The Magnuson-Stevens Fishery Conservation and Management Act, introduced in 1976, which has been at the center of much of this progress, is presently before Congress for reauthorization. Initially, the law used subsidies and other programs to provide access to and manage what was perceived as a near-limitless supply of fish. Over time, however, many of our iconic fisheries — such as the New England cod and Gulf of Mexico red snapper — became severely depleted. In response, fishermen, conservation groups and congressional leaders came together in 1996 and again in 2006 to improve the law and protect our fishermen’s livelihoods. These changes formed the foundation of our current sustainable fisheries management system.

As former directors of the National Oceanic and Atmospheric Administration’s Fisheries Service, we were both fortunate to have been present and helped implement these key bipartisan reforms to the Magnuson Act. These reforms have demonstrably improved the health of our oceans, sustainability of our fish stocks and the viability of many local fishing economies. We especially appreciate the hard work of fishermen, regional fishery managers, scientists, and conservation groups who continue to implement these policy advances on the water.

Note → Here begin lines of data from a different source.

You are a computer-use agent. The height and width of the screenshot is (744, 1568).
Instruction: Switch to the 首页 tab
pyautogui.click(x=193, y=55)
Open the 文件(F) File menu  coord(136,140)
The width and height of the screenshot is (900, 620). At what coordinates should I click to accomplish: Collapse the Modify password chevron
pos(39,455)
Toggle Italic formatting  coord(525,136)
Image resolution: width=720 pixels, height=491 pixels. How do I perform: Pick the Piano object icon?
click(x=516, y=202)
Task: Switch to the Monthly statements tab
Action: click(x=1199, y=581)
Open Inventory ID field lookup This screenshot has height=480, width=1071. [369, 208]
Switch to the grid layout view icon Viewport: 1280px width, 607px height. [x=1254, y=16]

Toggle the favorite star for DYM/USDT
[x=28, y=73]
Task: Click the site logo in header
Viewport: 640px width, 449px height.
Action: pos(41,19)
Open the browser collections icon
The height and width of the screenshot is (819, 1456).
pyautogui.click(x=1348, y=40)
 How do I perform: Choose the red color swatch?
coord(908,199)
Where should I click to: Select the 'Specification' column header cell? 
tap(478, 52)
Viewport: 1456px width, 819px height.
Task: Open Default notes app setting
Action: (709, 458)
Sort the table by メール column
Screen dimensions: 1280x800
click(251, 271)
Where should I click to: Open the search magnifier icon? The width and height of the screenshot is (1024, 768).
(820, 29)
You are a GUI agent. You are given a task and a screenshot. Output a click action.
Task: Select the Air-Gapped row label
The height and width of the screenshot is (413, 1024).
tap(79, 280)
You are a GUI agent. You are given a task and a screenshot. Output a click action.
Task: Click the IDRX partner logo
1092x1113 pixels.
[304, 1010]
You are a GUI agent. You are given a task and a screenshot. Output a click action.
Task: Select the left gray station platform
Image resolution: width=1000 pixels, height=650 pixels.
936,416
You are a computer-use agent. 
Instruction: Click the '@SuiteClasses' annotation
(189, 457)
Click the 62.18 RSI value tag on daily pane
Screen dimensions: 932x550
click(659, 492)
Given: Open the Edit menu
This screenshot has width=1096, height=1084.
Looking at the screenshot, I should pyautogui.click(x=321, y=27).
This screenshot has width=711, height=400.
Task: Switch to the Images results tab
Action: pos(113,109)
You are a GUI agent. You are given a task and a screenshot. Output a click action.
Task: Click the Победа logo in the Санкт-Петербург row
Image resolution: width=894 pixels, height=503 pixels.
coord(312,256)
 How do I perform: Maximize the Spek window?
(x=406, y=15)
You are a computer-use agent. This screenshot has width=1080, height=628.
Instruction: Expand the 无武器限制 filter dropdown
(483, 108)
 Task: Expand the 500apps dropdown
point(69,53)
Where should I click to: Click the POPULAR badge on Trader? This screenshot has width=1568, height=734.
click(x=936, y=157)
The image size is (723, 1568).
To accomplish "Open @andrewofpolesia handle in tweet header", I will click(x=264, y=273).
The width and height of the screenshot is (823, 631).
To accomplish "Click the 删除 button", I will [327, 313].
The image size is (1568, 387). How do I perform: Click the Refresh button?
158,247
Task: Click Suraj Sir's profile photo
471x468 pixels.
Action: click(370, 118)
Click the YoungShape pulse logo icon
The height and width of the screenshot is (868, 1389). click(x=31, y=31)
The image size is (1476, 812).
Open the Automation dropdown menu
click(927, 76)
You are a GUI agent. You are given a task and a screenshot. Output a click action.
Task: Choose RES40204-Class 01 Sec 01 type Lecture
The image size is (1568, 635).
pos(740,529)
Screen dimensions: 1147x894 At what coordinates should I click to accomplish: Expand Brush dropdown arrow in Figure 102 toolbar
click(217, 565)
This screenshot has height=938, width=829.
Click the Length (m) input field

Overfishing (catching fish faster than they can reproduce) is now at an all-time low, and both 2011 and 2012 saw record recovery of depleted fish stocks. A recent status report detailed a total of 34 species have been returned to healthy levels in the past 13 years, including scallops, whiting and king mackerel. All fish populations in the United States are now managed under science-based plans. The act also has safeguards against overfishing and long-term depletion. And we know these plans are working: Recent analysis shows that 90 percent of fisheries have successfully stayed within science-based catch limits.